Construire une stratégie industrielle pour l’écosystème numérique de nos hôpitaux

Connues de longue date des spécialistes, les attaques informatiques sur les hôpitaux font aujourd’hui la une de nos journaux. Selon les chiffres officiels, les hôpitaux français ont essuyé 27 attaques en 2020. Et depuis le début de l’année, un hôpital français est la cible chaque semaine d’une cyber-attaque, selon le secrétaire d’État chargé de la Transition numérique Cédric-O.

Nos hôpitaux apparaissent comme des cibles « faciles » pour les hackers et les délinquants en rançongiciels. Ils convoitent nos données de santé, considérées à forte valeur ajoutée.
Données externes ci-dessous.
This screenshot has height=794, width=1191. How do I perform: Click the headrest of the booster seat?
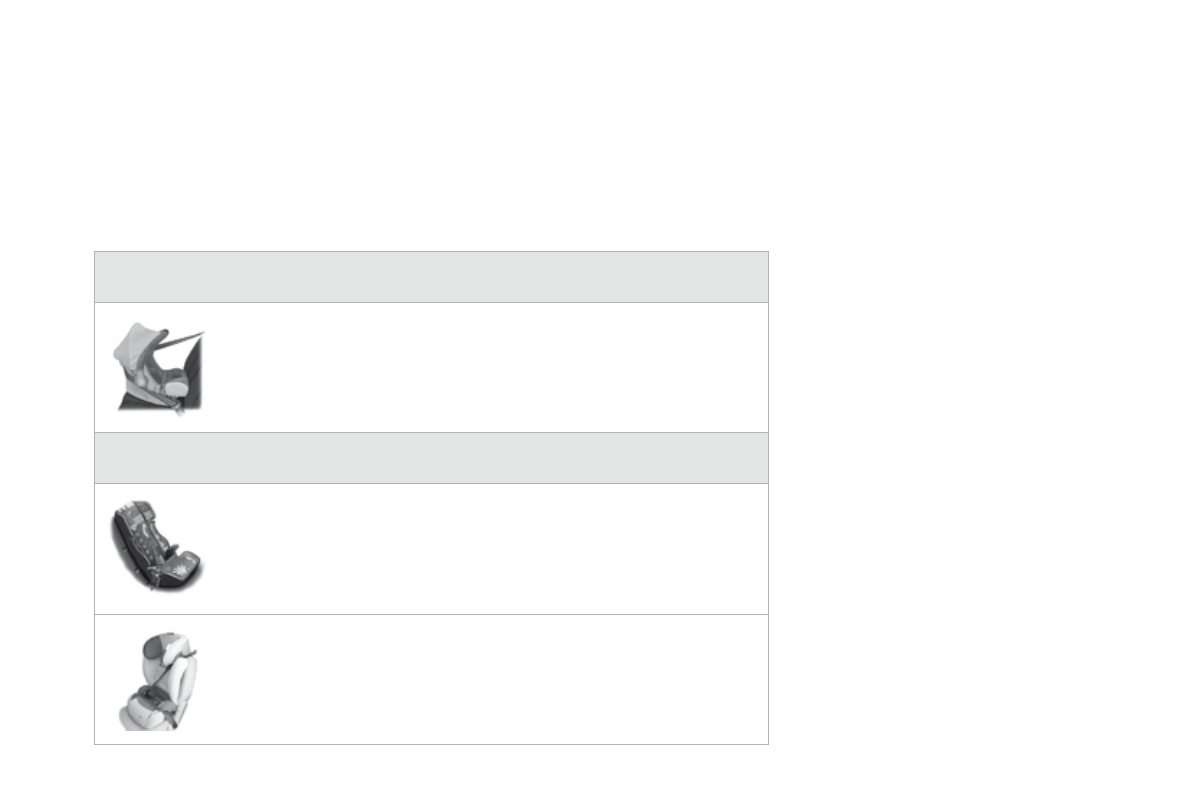pyautogui.click(x=154, y=648)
Tout d’abord, il convient de récuser la charge gouvernementale qui revient à dire que la cause principale des attaques informatiques incombe au comportement des salariés, infirmières, médecins, qui ne « respecteraient pas les règles élémentaires de la cyber-hygiène ».

Le Président de la République, le premier, a décidé de confier à Microsoft, l’expérimentation de la mise en place de la plateforme informatique des données de santé (Health Data Hub). 
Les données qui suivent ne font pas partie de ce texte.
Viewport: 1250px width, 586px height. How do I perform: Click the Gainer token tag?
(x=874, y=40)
La Cour de justice de l’Union européenne, la CNIL, le Conseil d’État et la CNAM récusent le projet au motif que confier l’hébergement de nos données à une société soumise au droit américain et aux programmes de surveillance permis par ce dernier n’est pas compatible avec la protection des données régie par le RGPD.

Le gouvernement, lui-même, a reconnu ce danger mais cela ne l’a pas empêché de poursuivre sans tenir compte de ces recommandations : dans le cadre de la campagne de vaccination, l’Élysée et son gouvernement ont conclu un partenariat avec Doctolib qui confie ces données à une autre société américaine Amazon Web Services. On peut mieux faire en termes de sécurité !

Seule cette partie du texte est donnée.